**TASK TO COMPLETE**
Return all of the following entries as written, but without the images.

**RECORDS**
*** Block opens ***

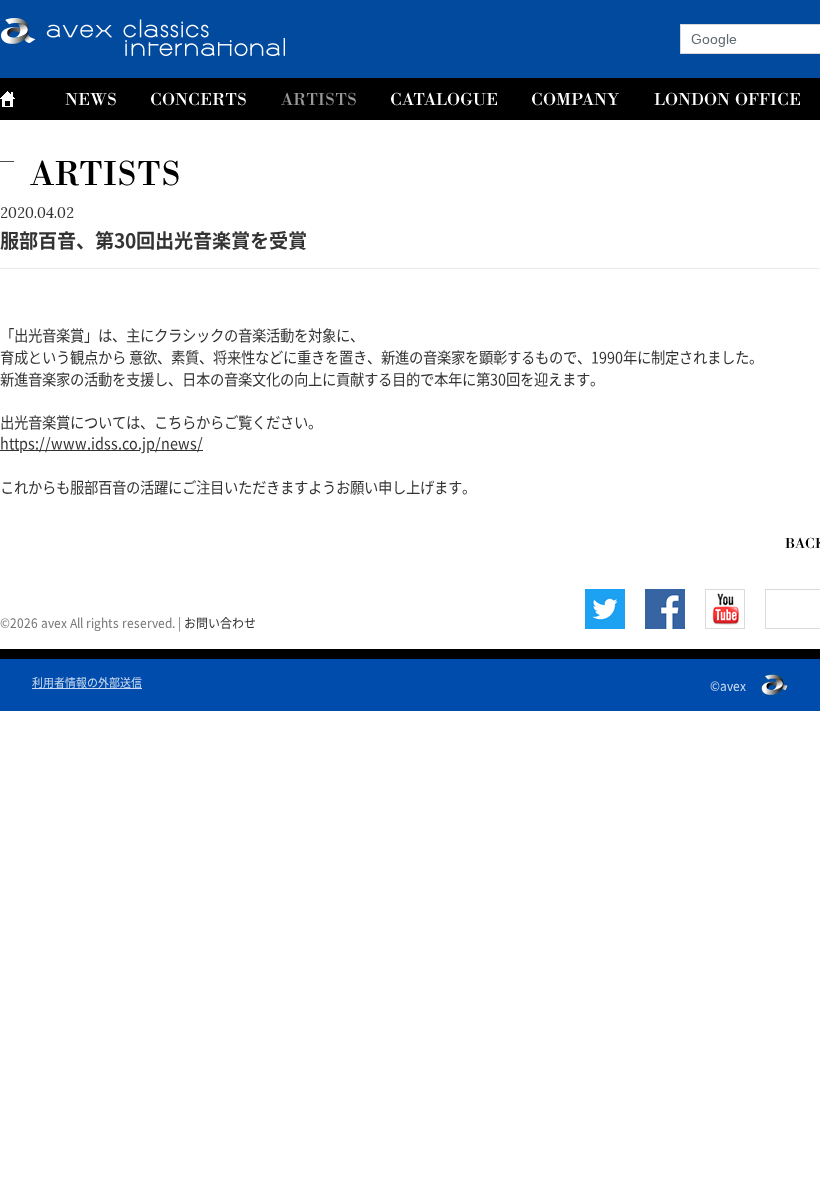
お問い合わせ (220, 622)
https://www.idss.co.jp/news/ (101, 442)
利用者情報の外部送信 (87, 681)
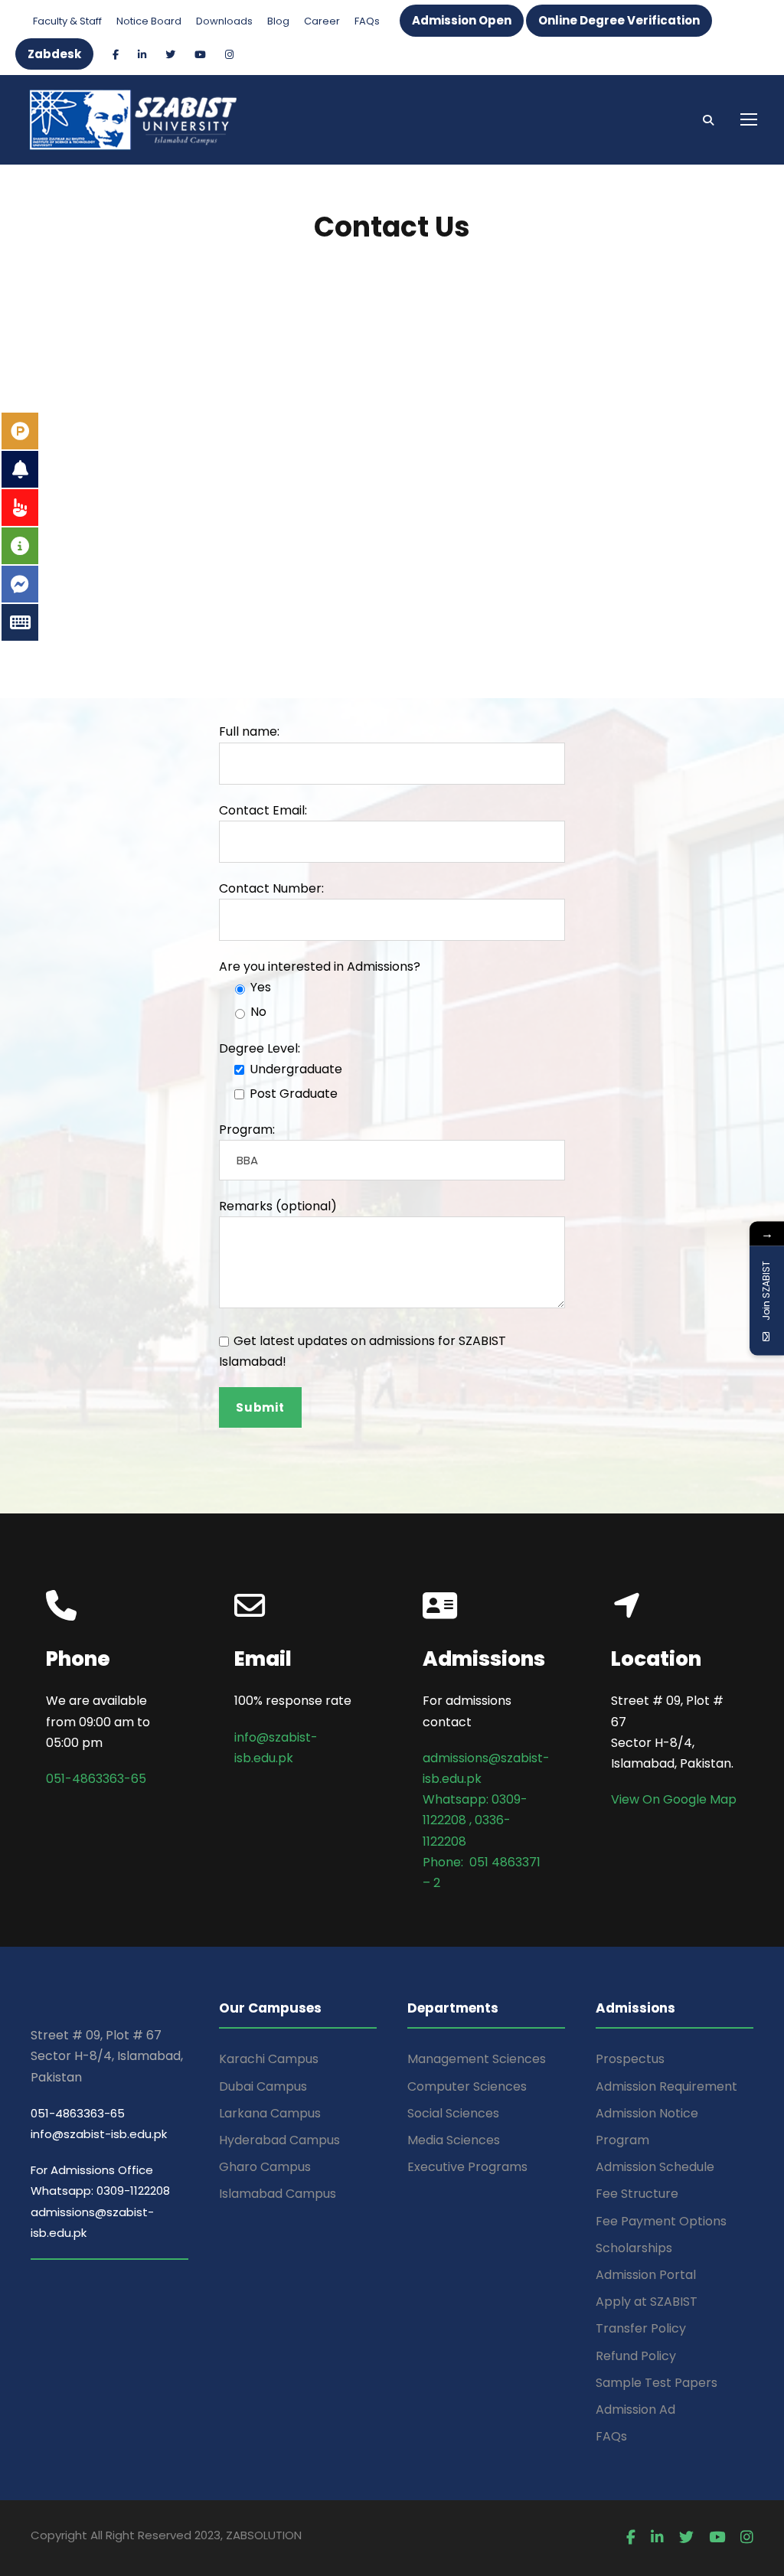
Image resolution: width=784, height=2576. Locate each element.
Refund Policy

*** Block closes ***

**TASK OUTPUT**
お問い合わせ (220, 622)
https://www.idss.co.jp/news/ (101, 442)
利用者情報の外部送信 (87, 681)
Image resolution: width=784, height=2576. Locate each element.
Refund Policy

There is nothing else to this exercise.